Pastor Phil McCutchen

A Theology of Happiness

A Theology of Happiness

Acts 2:45-46 And (they) sold their possessions and goods, and parted them to all men, as every man had need. 46  And they, continuing daily with one accord in the temple, and breaking bread from house to house, did eat their meat with gladness and singleness of heart.

“When Thomas Jefferson selected the phrase “the pursuit of happiness” to describe one of the unalienable rights of man, he was appropriating an idea with a very long history. Since the time of Aristotle and before, happiness was understood as a condition to which all people properly aspire. But for the Greeks, as for the Biblical writers, happiness was an objective reality, not just a feeling or an emotional state. The phrase “whatever makes you happy,” so commonly uttered today, would have been nonsense to Hebrews, Greeks, and Christians alike, since it implies no fixed moral order in which happiness resides.”  Ken Myers from “The Pursuit Of Happiness.”

The idea that happiness is exclusively connected to very personal pleasurable experiences, being embraced by Western culture is a fairly new thing in history brought to us courtesy of the French Enlightenment.  The “enlightenment” which greatly influenced Thomas Jefferson took us away from the idea of “sin against God and community” and taught that freedom of the individual was the ultimate good for societies and individuals. The philosophies of the time when our nation was founded were committed to the idea of the individual as sovereign in his moral authority.

Now don’t misunderstand me, I am not at all a stoic.  I could fill pages of Scripture that prove the command to “be fruitful and multiply and replenish the earth” contained in it the intended enjoyment of food, sex and achievement for those so commanded. Where society has taken a left turn is in insolating the hedonic pleasures of food, sex & achievement from the greater good and the deep flourishing that comes from communities, which celebrate life together within a moral framework.

I find it so interesting that the “Happiness Project” I have been researching doesn’t report people in back rooms doing drugs or participating in wild sex orgies when it headlines the happiest people on earth.  There’s a noticeable absence of unrestrained sensuality from these secular happiness reports.  What is depicted in communities where people are sharing life together, enjoying food together, dancing (in very non-sensual ways) and working together.  It is becoming abundantly clear that there are two kinds of happiness; one totally about the self-absorbed individual doing whatever seems to work for them and the other about the connected individual who combines their own personal pleasure with a larger purpose.

#### DATASET CONTENT

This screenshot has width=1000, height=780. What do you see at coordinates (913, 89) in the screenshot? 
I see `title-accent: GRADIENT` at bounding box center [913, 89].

#### ACTIVITY LIST
1. In the piece on a theology of happiness, what historical movement is credited with bringing Western culture the idea that happiness is exclusively connected to personal pleasurable experiences?
2. Continue the piece on a theology of happiness from where it stops.

#### RESPONSES TO THE TASKS
1. The French Enlightenment.

2.
Last summer, researchers at UCLA demonstrated that the type of happiness you pursue in life affects your overall well being on a genetic level.   Researchers discovered that people who, as a matter of habit, chase after “hedonic happiness”  (the pleasure that comes from partying, sex, overeating, drinking, etc.) show physical evidence of gene expression that resulted in higher inflammatory response and the lower production of anti-viral and antibodies in their immune cells.  This response is similar to the physiological response of depressed or exhausted individuals. By contrast, people who pursue, as a matter of habit, “eudemonic happiness”  (happiness that comes from pursuing the greater good) show physical evidence of gene expression that resulted in less inflammation and a stronger immune response, higher production of antiviral and antibodies in their immune cells).    This particular pattern of gene expression is associated with better physical well-being and overall good health.

You know I am reading all this stuff in preparation for my “Happy” sermons and I’m thinking, “Thank you God for giving us the Bible and thank you for this awesome gift called the local church.”  Many of us have been trying to do happiness right for centuries and didn’t even know it.  Oh people, listen to me, “God is good and he has a good plan for our lives, one that includes individual ecstasy at times but not at the expense of the family, the marriage, the community, the economy and all the flourishing that makes earthly life a taste of heaven instead of a pit of hell.”